Another complicating factor in Texas is the state’s prolific ranching and oil and gas industries - which have not been historically aligned with successful quail habitat management. But McNabb says those attitudes are changing.
 
“Ranchers are starting to understand that if their land is good for the bird, it’s good for the herd. Quail are at the foundation of good habitat, and other species, including cattle, can benefit as well.” explains McNabb. “We’re also starting to talk to oil and gas companies about working to restore habitat once exploration and construction have been completed on a property.”
 

A Growing Movement

 
In fact, enthusiasm for habitat conservation and restoration is no longer contained to the Rolling Plains and South Texas quail strongholds. Michael Baird owns 650 acres of land in Red River County. That’s hundreds of miles east of anything that could be considered good quail country today. But Baird remembers a time - 30 or 40 years ago - when he regularly hunted birds there. Now, he’s working to bring the birds back.
 
“The number one thing Quail Forever has done is legitimize my efforts. Their biologists have given me hope that restoring quail in this part of Texas is not a lost cause,” Baird told me. “They have been an invaluable resource by giving me specific habitat recommendations. Even better, my neighbors have taken notice and are working to implement similar improvements.”
 
“Our area gets 50 inches of rain a year. If we can get enough acres of viable quail habitat and they’re able to gain a foothold, the boom-and-bust drought cycle should be less of a factor in this part of Texas,” Baird added.
 
At breakfast during the symposium, I serendipitously sat down next to Dale Prochaska, a Texas Parks and Wildlife Department regional director who oversees a wide swath of quail country.

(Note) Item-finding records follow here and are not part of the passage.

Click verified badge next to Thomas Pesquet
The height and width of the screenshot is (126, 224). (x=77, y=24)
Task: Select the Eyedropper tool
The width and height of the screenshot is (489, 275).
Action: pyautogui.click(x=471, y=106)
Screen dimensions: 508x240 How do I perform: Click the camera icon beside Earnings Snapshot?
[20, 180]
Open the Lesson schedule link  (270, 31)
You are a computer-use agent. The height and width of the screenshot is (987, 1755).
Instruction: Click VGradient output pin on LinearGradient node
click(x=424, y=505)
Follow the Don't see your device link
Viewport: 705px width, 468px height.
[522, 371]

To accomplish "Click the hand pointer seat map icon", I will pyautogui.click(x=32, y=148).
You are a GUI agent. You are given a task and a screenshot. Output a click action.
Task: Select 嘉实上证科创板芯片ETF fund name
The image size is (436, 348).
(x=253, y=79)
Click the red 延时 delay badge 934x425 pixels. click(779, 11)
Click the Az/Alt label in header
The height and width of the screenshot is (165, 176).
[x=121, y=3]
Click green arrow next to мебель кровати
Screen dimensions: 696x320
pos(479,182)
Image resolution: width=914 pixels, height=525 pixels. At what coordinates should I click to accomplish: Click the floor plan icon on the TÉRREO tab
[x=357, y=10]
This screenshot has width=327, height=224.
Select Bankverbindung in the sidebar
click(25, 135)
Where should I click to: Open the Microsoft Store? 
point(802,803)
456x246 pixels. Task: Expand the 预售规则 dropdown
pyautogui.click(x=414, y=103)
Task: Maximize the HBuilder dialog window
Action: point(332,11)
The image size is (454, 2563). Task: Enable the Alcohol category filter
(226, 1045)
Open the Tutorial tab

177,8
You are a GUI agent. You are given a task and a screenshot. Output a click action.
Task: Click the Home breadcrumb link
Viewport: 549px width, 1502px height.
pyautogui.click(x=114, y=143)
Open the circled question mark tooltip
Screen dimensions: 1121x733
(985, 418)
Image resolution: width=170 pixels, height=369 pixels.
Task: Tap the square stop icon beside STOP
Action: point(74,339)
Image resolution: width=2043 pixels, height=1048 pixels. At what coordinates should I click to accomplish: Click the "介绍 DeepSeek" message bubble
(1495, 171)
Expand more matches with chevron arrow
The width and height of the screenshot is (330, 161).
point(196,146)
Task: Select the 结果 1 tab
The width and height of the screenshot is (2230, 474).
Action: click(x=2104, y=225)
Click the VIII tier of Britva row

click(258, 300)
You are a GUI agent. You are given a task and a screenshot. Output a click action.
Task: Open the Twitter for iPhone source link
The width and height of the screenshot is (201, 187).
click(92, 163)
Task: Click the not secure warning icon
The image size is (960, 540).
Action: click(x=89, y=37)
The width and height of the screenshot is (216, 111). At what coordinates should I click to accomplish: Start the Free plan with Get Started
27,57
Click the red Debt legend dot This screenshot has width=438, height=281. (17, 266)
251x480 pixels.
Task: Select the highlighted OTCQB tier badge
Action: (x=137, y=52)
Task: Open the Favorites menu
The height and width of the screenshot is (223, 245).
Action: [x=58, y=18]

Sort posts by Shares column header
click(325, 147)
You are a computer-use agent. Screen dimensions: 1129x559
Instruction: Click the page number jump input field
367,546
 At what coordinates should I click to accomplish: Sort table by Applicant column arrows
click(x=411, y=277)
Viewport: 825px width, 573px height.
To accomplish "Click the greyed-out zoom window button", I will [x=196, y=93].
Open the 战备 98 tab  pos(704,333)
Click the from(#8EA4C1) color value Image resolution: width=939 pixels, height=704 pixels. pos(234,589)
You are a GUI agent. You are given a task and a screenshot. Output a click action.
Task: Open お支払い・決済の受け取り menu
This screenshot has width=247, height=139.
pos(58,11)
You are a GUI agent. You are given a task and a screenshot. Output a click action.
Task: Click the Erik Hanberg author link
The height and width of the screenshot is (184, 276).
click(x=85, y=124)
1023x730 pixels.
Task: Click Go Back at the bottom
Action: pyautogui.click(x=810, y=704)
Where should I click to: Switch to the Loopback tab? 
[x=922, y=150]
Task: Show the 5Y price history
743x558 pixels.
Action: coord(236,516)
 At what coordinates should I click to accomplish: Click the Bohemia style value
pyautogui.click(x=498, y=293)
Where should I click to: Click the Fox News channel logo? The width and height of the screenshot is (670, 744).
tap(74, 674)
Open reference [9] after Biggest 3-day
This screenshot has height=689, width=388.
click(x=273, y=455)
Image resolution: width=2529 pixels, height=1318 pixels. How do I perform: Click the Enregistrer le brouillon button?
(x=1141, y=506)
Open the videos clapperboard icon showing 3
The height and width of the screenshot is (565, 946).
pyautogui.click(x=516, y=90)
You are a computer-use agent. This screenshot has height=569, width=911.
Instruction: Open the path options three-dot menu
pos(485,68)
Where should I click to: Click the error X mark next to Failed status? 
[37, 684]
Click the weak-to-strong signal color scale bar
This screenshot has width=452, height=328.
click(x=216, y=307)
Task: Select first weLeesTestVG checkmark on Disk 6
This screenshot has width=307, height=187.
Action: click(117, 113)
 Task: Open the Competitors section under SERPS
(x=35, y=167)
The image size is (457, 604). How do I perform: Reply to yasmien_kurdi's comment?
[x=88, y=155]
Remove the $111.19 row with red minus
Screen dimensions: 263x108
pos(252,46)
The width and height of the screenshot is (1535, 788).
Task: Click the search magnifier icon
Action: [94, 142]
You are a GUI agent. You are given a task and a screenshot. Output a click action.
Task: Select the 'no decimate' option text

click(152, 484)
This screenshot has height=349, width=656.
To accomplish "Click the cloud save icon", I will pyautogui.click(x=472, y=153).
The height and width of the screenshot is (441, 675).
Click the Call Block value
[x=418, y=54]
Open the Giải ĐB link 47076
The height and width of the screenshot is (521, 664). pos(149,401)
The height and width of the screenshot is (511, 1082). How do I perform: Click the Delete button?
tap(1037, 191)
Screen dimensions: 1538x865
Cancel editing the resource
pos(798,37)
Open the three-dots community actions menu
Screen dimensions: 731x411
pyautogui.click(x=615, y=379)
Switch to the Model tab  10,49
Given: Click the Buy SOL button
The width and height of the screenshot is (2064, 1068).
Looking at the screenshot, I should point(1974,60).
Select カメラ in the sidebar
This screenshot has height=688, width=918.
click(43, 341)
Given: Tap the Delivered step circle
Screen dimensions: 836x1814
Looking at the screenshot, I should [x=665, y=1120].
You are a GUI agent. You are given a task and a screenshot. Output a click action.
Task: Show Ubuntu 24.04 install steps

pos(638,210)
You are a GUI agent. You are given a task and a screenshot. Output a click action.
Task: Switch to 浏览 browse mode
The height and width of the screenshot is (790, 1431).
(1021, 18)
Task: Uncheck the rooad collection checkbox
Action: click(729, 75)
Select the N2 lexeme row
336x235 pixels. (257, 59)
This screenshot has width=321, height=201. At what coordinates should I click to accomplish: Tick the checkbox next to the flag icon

Over sunny-side-up eggs and bacon (I’m sure he had something much healthier), we made small talk and discussed conservation. What he said encouraged me.
 
“I think we’re in the ‘golden age’ of modern habitat conservation, quite honestly. Sure, there’s a lot of work to be done, but the amount of support, cooperation, and research that we have going on in Texas right now is really encouraging,” said Prochaska.
 
What I found at the Statewide Symposium was a surprising amount of cooperation among conservation organizations, private landowners, industry, and the State of Texas to preserve and restore this beloved gamebird. Texas, it seems, is big enough for all of them.